Some stagehands rearranged the equipment, and then suddenly there was Janis Joplin fronting Big Brother and the Holding Company. Janis Joplin was wearing jeans and a top. She looked raw and unadorned. It took her less than one minute to stamp her foot down and take control of the stage. By the time she got to ‘Ball and Chain’ you could feel that Janis Joplin had seized every one of the seven thousand people in the audience. There was hardly any movement in the arena.
Janis Joplin began the song very slowly, singing about sitting at her window just looking at the rain. A minute later, her soul was pouring out with every note. Shaking her head and stamping one leg, she was half-singing, half-crying, with her eyes closed and her face twisted and contorted, s
he cried out, asking herself, the audience, God, anyone, why love had to be like a ball and chain.
The pain in her face and in her voice as she lingered over the word ‘pain’ later in the song, was almost painful to watch. Lola could see that Janis Joplin was lost. Lost in her wounds and injuries and aches. You could almost touch the lacerations and inflammations of her heart. Lola didn’t know how Janis Joplin was going to emerge from that immersion.
Lola looked at Mama Cass. Mama Cass was open-mouthed in astonishment. ‘Wow,’ she kept saying. When Janis Joplin sang the very last note, the audience erupted with wild applause. Slowly Janis Joplin started to smile. She looked happy. She bowed and began to walk off the stage. Halfway across the stage, the walk turned into a skip and then a jump. The arena, on that Saturday afternoon, felt as though it had been set alight.
Lola saw Janis Joplin later in the day. Janis Joplin ran up to her. ‘Was I good? Was I good?’ she said.
‘You were fabulous,’ Lola said. Lola knew that a lot of people must have already said the same thing to Janis Joplin, but Janis Joplin, despite her excitement, looked as though she couldn’t quite believe what had happened.
‘They’ve asked us to go on again tomorrow,’ Janis Joplin said. ‘Isn’t that groovy?’ She suddenly clasped her head. ‘Oh, Jesus, what am I going to wear?’ she said, and looked quite anxious as she asked the question.
Lola wished she could miraculously come up with something wonderful that Janis Joplin could wear.
Lola used to frequently have a fantasy in which she made Renia beautiful clothes.
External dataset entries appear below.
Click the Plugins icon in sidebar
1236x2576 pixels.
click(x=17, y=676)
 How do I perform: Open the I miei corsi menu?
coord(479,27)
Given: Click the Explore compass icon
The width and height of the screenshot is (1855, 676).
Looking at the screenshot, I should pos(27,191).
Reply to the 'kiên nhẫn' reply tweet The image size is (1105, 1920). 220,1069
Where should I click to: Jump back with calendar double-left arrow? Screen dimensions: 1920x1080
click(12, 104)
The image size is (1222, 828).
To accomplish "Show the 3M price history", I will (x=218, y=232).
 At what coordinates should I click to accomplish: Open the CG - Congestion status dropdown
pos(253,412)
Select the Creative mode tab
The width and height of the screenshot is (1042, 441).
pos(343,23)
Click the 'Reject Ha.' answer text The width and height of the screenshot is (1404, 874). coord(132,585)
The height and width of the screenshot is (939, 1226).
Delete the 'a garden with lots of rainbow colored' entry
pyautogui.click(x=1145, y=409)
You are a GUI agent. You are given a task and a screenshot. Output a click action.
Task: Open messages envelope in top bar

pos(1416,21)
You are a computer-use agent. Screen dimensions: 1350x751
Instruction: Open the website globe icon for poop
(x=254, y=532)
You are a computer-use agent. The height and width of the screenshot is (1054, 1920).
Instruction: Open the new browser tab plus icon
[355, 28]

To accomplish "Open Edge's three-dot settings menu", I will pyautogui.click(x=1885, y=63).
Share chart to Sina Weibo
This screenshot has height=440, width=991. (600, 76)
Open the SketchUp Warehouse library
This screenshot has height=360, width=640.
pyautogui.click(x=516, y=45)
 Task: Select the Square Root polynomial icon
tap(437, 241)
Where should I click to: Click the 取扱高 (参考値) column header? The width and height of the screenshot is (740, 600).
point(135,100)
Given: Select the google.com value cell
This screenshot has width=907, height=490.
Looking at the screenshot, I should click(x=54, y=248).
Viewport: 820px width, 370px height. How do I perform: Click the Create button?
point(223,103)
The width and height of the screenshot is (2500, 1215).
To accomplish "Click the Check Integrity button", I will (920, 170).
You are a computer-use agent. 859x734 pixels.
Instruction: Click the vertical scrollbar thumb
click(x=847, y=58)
She would make Renia exquisitely constructed tailored suits, and evening dresses with lace and Lurex inserts. In her head, Lola designed and made outfits for Renia for every season. Shorts and tops and cotton dresses for summer, cocktail dresses for more formal occasions, and suits and skirts for when Renia went into the city. The truth was that Lola couldn’t even sew on a button. The dressmaking fantasies were as soothing to Lola as her car-crash daydreams. In the fantasies, Renia would shine with excitement at all her new clothes and glow like the adored youngest child she once was. Lola partly felt she was rescuing Renia from her sadness with beautiful clothes. Lola thought that the preoccupation of trying to rescue their parents from the past could easily eat away at the lives of children of survivors.